> _Document extract_

Microsoft aims for integration with Identrus' network

Microsoft Corp. is working to make several of its core products more easily integrated with New York-based Identrus LLC's secure global network for financial services firms.

Under an agreement between the two firms, Microsoft will add new hooks and tools into products such as Windows 2000 and .Net enterprise servers that will allow them to work better with the Identrus network.

Microsoft will also work with Unisys Corp. and Baltimore Technologies Inc. to develop and sell a prepackaged, Identrus-ready technology suite that financial services firms can use to quickly secure high-value, Internet-based transactions.

Identrus, established by eight leading global banks, including ABN Amro Bank NV, Bank of America Corp., The Chase Manhattan Corp. and Citigroup Inc., since 1997 has been building a global system based on public-key infrastructure (PKI) aimed at allowing financial institutions and corporate trading partners to reliably identify one another during e-commerce transactions. The system is also designed to create nondisputable records of the transactions.

Identrus has prescribed specifications, standards and interoperability test processes that technology vendors must meet to be able to sell to member institutions. Today, more than 70 banks are part of the Identrus system.

Today's agreement means more applications are becoming available that meet these requirements, said Laura Rime an Identrus vice-president.

As part of the agreement, Microsoft will integrate into products such as Windows 2000 and BizTalk an Identrus tool kit that specifies how messages are to be handled within the Identrus system and how validation of certificates should work, Rime said.

Such processes are already possible but typically take time and integration efforts by Identrus' member banks, Rime said. The agreement will make it simpler for financial institutions to bring Microsoft products into the Identrus network, she added.

> _Given material_
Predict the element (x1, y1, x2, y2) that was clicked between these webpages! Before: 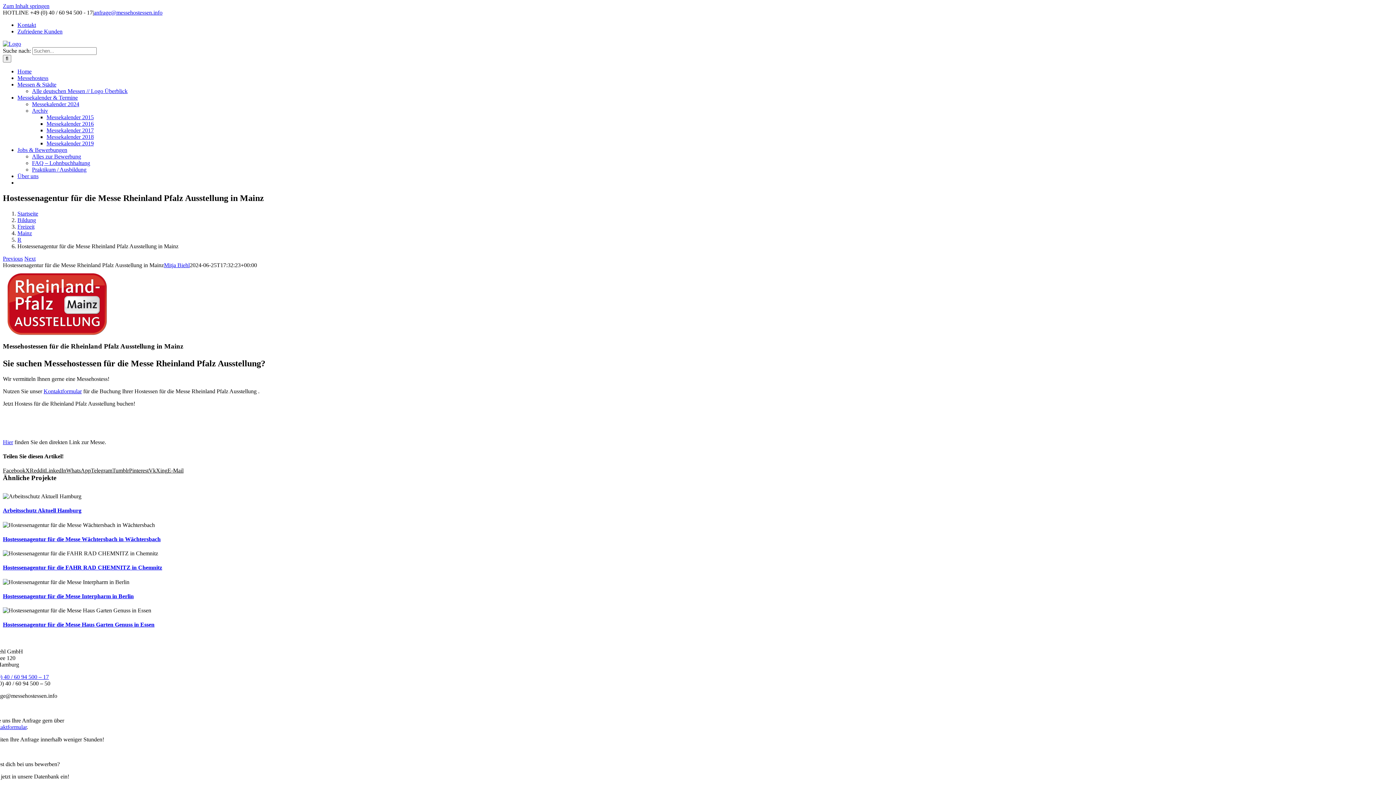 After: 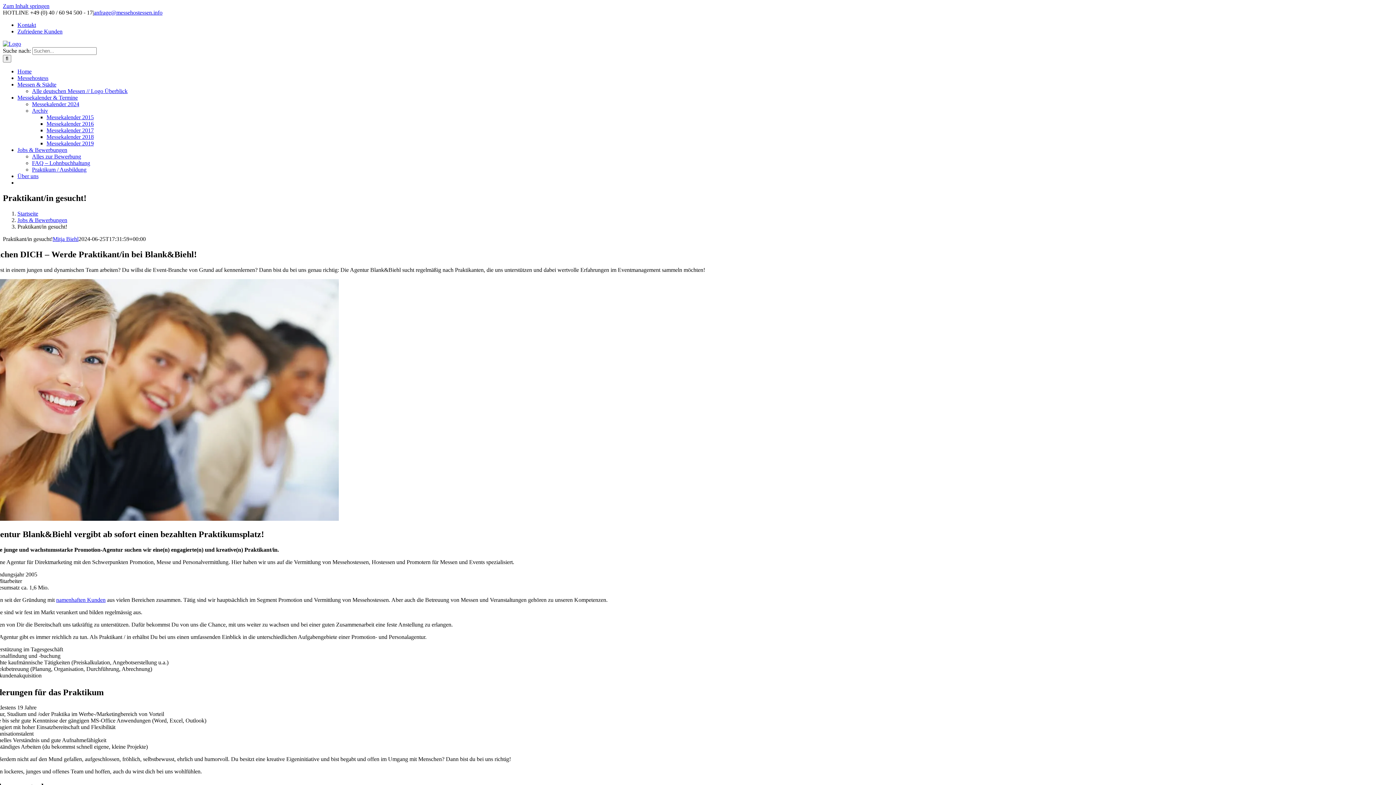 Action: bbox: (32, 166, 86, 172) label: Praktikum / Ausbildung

> _Task requirements_
A) Copy the Identrus article from "Microsoft Corp. is" up to and including "high-value, Internet-based transactions.", switching each "financial services firms" to "lenders".
B) For each statement, say yes or no to whether it agrees with the Identrus article, and quote the words from the article that decide it: (i) Identrus was established by eight global banks. (ii) Fewer than 50 banks are part of the Identrus system today. (iii) Microsoft will work with Unisys Corp. and Baltimore Technologies Inc. to develop and sell a technology suite.
Rely only on the Identrus article when responding.

> _Task answers_
A)
Microsoft Corp. is working to make several of its core products more easily integrated with New York-based Identrus LLC's secure global network for lenders.

Under an agreement between the two firms, Microsoft will add new hooks and tools into products such as Windows 2000 and .Net enterprise servers that will allow them to work better with the Identrus network.

Microsoft will also work with Unisys Corp. and Baltimore Technologies Inc. to develop and sell a prepackaged, Identrus-ready technology suite that lenders can use to quickly secure high-value, Internet-based transactions.

B)
(i) Yes: "Identrus, established by eight leading global banks"
(ii) No: "Today, more than 70 banks are part of the Identrus system."
(iii) Yes: "Microsoft will also work with Unisys Corp. and Baltimore Technologies Inc. to develop and sell a prepackaged, Identrus-ready technology suite"